We recognize that the law of Moses is a perfect expression of the will of God as it applied to those people in that time and in those circumstances. It would be the height of folly to treat that law with disdain or to ignore it, for it forms the foundation of the way of life Jesus enjoins on all of His servants.
Jesus Himself developed that law–moved it to a higher standard. He not only developed the spiritual concept of the Ten Commandments in the Sermon on the Mount, He restored original aspects of the law such as divorce and remarriage, and the observance of the Sabbath. He looked forward to the future and adjusted the Passover so that it might be properly kept when there was no temple. He reaffirmed tithing, but made it clear that meticulous tithing was not enough (Matthew 23:23).

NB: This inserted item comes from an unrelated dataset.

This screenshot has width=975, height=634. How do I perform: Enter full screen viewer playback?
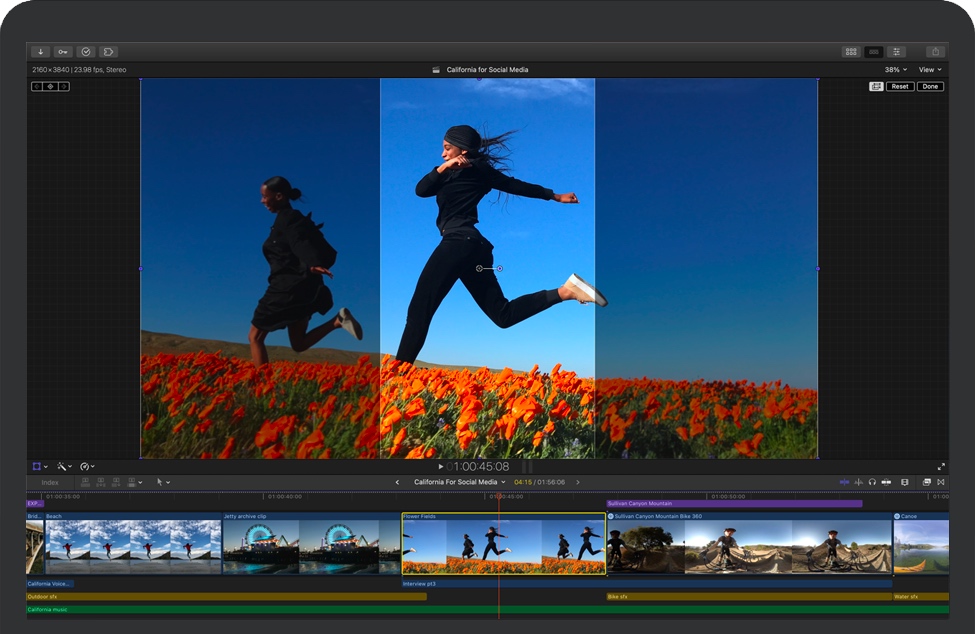point(941,467)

Jesus’ administration of the law in no way lowered the standards of human conduct. On the contrary, He raised those standards (Matthew 5:20-22, 27-28). At the same time, He introduced the element of mercy (John 8:3-11).

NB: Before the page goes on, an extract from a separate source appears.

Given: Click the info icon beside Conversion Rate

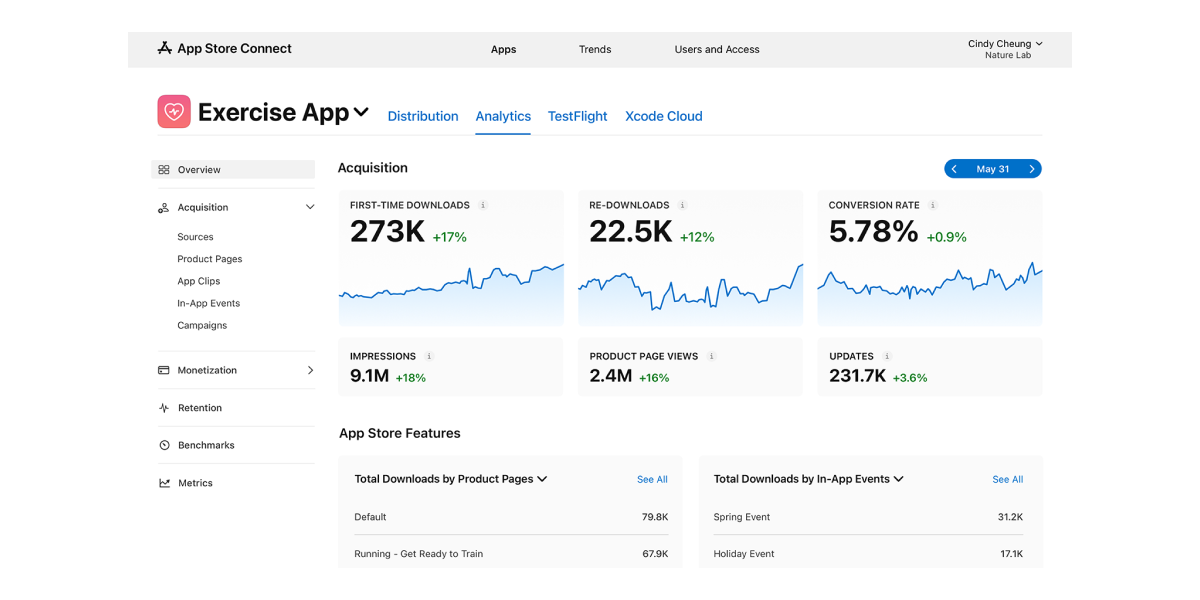Looking at the screenshot, I should coord(933,205).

Jesus today administers the law in three important ways. First, we have His teachings as recorded in the gospels. These are full of revelations of God’s intent in giving the law.
Second, Christ administers the law personally, as He lives in each of us. As we answer questions for ourselves, Christ in us leads, directs, and teaches. He promised that the Holy Spirit would lead us into all truth.
Third, Christ administers the law collectively through the ministry. The ministry does not interfere in our private lives, but they are authorized to interpret the law where it affects our actions as a group.
When we understand these things, we can fully grasp the meaning of the New Covenant promise: “For this is the covenant that I will make with the house of Israel after those days, saith the Lord; I will put my laws into their mind, and write them in their hearts: and I will be to them a God, and they shall be to me a people” (Hebrews 8:10).
Small wonder David sang:
Open thou mine eyes, that I may behold wondrous things out of thy law…O how love I thy law! It is my meditation all the day. Thou through thy commandments hast made me wiser than mine enemies: for they are even with me. I have more understanding than all my teachers: for thy testimonies are my meditation. I understand more than the ancients, because I keep thy precepts. I have refrained my feet from every evil way, that I might keep thy word. I have not departed from thy judgments: for thou has taught me. How sweet are thy words unto my taste! Yea, sweeter than honey to my mouth! Through thy precepts I get understanding: therefore I hate every false way…Deal with thy servant according unto thy mercy, and teach me thy statutes. I am thy servant; give me understanding, that I may know thy testimonies. It is time for thee, Lord, to work: for they have made void thy law. Therefore I love thy commandments above gold; yea, above fine gold. Therefore I esteem all thy precepts concerning all things to be right, and I hate every false way. Thy testimonies are wonderful: therefore doth my soul keep them…Thy word is true from the beginning: and every one of thy righteous judgments endureth for ever…I rejoice at thy word, as one that findeth great spoil. I hate and abhor lying: but thy law do I love. Seven times a day do I praise thee because of thy righteous judgments. Great peace have they which love thy law: and nothing shall offend them [Psalm 119:18, 97-104, 124-129, 160, 162-165].